EBRD Study: Emerging Economies Need to Rethink Dev’t Model to Escape Middle-income Trap

April 25, 2019//-Emerging economies trying to break out of the middle-income trap need to reassess their economic model to deliver the governance, skills and infrastructure that will finance sustained economic growth, a new EBRD report says.

The report, entitled “Eight Things You Should Know About Middle-Income Transitions”, funded by South Korea, said many economies in the EBRD regions had reached or were approaching middle-income levels.

The rate at which they were converging with more advanced neighbours had slowed down markedly since the 2008-09 crisis.

The report concluded that overcoming impediments to achieving high levels of per capita income involved rethinking economic development models – even if the key factors behind economic success remained broadly unchanged.

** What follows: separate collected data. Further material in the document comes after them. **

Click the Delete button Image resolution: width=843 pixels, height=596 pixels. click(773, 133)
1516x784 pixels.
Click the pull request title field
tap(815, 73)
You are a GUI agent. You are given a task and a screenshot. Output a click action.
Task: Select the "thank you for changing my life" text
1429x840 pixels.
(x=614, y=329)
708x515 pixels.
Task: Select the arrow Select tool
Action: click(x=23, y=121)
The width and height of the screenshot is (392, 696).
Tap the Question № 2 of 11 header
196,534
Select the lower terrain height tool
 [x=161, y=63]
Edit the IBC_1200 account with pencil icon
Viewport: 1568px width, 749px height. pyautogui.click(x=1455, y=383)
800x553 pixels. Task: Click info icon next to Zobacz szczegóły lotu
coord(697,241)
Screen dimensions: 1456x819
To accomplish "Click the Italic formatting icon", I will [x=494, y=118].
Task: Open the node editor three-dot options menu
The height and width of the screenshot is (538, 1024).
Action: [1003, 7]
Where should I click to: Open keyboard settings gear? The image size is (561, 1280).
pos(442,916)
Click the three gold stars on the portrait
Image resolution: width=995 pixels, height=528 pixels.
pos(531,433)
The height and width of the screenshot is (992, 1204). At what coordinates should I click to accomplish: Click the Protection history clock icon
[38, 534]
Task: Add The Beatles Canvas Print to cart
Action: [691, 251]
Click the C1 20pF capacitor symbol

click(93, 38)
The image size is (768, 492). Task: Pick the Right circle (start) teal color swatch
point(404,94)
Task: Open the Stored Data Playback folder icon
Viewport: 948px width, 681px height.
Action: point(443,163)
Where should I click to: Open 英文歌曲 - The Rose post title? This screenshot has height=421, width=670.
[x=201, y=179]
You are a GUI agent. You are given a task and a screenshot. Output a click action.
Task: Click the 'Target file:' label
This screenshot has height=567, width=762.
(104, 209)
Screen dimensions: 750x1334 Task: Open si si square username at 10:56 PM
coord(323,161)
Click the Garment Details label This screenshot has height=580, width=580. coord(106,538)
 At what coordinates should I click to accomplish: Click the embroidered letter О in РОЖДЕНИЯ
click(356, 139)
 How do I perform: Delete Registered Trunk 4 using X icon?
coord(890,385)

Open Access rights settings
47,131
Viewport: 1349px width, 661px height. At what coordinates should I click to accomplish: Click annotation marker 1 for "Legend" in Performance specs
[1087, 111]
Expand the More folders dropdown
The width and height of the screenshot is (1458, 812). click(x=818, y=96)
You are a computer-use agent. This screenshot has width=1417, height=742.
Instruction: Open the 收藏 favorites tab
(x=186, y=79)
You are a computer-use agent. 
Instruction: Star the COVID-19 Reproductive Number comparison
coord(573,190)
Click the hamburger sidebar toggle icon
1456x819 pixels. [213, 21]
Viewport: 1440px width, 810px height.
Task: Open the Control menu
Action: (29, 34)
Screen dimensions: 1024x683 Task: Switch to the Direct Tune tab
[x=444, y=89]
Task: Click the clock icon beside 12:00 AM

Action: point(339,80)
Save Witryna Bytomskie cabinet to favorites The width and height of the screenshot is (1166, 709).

In his foreword, EBRD Chief Economist Sergei Guriev said, “Countries that failed to reinvent themselves got stuck in “the middle-income trap.”

“For every “trapped” middle-income country, economists can identify the reforms that should have been implemented. And for every successful middle-to high-income transition, we can point to the reforms that underpinned it.”

The report said investment and the availability of domestic savings to finance investment remained the primary drivers of sustained strong growth. The fundamental recipe for leveraging growth-enhancing investments – governance, skills and infrastructure – had also changed little, if at all.

The link between per capita income and quality of governance was particularly strong, it said, noting this was a specific problem for EBRD countries.

“For economies in the EBRD regions, improving governance is a particular challenge: currently, they tend to have lower-quality economic institutions than other emerging markets with similar income levels.”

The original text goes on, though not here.